Combining an artificial metathase with a fatty acid decarboxylase in a whole cell for cycloalkene synthesis

Abstract

Artificial metalloenzymes (ArMs) offer powerful tools to catalyse new-to-nature reactions. Accordingly, ArMs offer great potential to complement natural enzymes in concurrent cascade reactions. For in cellulo applications, however, the abundance of thiols in the cytosol of aerobic organisms limits the use of ArMs that rely on precious-metal cofactors. To overcome this limitation, compartmentalization of ArMs either in the periplasm or on the surface of Escherichia coli has shown promise.
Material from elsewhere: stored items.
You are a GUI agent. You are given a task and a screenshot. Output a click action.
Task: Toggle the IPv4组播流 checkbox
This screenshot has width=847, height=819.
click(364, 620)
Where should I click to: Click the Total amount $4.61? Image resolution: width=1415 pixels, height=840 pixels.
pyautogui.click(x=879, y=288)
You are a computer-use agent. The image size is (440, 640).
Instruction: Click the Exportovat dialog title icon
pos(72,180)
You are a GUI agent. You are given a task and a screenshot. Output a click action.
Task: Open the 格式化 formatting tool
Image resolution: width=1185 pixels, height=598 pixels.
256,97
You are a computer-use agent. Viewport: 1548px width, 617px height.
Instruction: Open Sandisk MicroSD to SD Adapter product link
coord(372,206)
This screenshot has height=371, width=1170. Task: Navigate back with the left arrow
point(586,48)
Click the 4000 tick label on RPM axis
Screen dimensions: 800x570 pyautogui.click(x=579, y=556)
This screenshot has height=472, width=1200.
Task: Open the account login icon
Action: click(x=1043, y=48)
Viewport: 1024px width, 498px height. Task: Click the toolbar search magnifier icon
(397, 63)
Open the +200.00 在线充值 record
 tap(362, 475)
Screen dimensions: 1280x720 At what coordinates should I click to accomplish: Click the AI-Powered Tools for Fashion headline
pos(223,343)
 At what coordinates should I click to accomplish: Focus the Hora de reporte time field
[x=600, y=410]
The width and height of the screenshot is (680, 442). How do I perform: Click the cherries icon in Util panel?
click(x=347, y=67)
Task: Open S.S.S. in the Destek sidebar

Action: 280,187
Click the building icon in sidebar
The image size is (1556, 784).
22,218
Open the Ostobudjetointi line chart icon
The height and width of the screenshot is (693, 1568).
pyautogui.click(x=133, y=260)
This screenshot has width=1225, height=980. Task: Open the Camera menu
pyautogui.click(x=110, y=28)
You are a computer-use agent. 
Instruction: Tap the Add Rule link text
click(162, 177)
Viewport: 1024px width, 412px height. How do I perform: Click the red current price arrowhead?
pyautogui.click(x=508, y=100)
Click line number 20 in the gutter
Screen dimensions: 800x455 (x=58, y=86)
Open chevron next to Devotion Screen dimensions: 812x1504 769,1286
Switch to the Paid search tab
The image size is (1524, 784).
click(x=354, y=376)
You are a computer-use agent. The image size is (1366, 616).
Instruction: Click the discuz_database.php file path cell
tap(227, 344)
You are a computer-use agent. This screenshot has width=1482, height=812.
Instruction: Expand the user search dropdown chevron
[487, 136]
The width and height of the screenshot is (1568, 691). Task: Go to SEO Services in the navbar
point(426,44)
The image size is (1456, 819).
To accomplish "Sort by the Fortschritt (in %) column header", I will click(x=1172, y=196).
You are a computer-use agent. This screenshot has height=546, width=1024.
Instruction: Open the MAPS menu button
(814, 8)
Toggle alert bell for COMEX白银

Here we report on our efforts to combine a surface-displayed artificial metathase with UndB, an inner-membrane decarboxylase. The resulting concurrent cascade converts medium-chain dicarboxylates to cyclic alkenes. To optimize the cascade, we evolved both enzymes independently and fine-tuned their expression levels. Compared with the wild-type whole-cell enzyme cascade, the yield of the engineered strain was improved by >75-fold for the conversion of sebacic acid to cyclohexene. Combining natural and artificial metalloenzymes thus offers a promising strategy for whole-cell biocatalysis and synthetic biology to catalyse new-to-nature concurrent cascade reactions. Artificial metalloenzymes are useful catalysts in synthesis, but their use in cells is a challenge. Now, the development of an engineered whole-cell enzymatic cascade, which converts glucose-derived fatty diacids into cycloalkenes, is reported. The cascade process combines a decarboxylase with an artificial metalloenzyme that catalyses an abiotic olefin metathesis reaction.